5.1. How can I check whether all file content is present locally?

In order to check if all the files in a dataset have their file contents locally available, you can ask git-annex:

$ git annex find --not --in=here

Any file that does not have its contents locally available will be listed. If there are subdatasets you want to recurse into, use the following command

$ git submodule foreach --quiet --recursive \
 'git annex find --not --in=here --format=$displaypath/$\\{file\\}\\n'

Alternatively, to get very comprehensive output, you can use

$ datalad -f json status --recursive --annex availability

The output will be returned as json, and the key has_content indicates local content availability (true or false). To filter through it, the command line tool jq works well:

$ datalad -f json status --recursive --annex all | jq '. | select(.has_content == true).path'

5.2. How can I drop annex files from all past commits?

If there is annexed file content that is not used anymore (i.e., data in the annex that no files in any branch point to anymore such as corrupt files), you can find out about it and remove this file content out of your dataset (i.e., completely and irrecoverably delete it) with git-annex’s commands git annex unused and git annex dropunused`.
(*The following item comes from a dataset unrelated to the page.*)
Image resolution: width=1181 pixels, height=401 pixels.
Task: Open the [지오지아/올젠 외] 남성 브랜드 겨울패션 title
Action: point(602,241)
Find out which file contents are unused (not referenced by any current branch):

$ git annex unused
 unused . (checking for unused data...)
   Some annexed data is no longer used by any files in the repository.
     1       SHA256-s86050597--6ae2688bc533437766a48aa19f2c06be14d1bab9c70b468af445d4f07b65f41e
     2       SHA1-s14--f1358ec1873d57350e3dc62054dc232bc93c2bd1
   (To see where data was previously used, try: git log --stat -S'KEY')
   (To remove unwanted data: git-annex dropunused NUMBER)
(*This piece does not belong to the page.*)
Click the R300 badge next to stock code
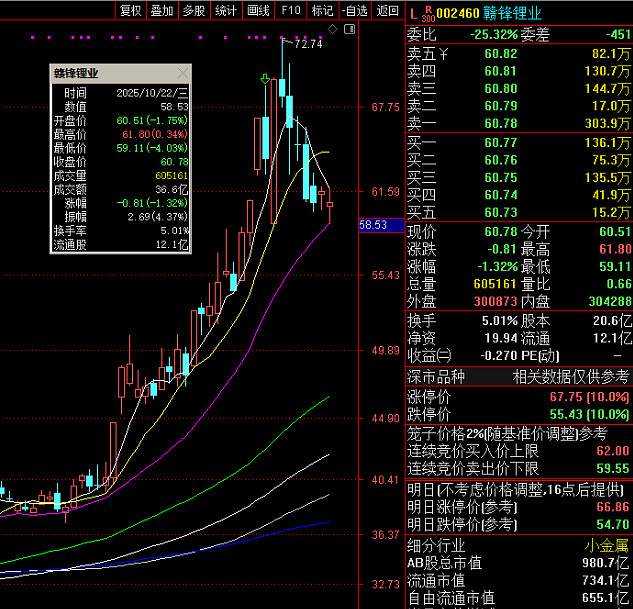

Remove a single unused file by specifying its number in the listing above:

$ git annex dropunused 1
 dropunused 1 ok

Or a range of unused data with

$ git annex dropunused 1-1000

Or all

$ git annex dropunused all

5.3. Getting single file sizes prior to downloading from the Python API and the CLI

For a single file, datalad status --annex -- myfile will report on the size of the file prior to a datalad get.

If you want to do it in Python, try this approach:

import datalad.api as dl

ds = dl.Dataset("/path/to/some/dataset")
results = ds.status(path=<path or list of paths>, annex="basic", result_renderer=None)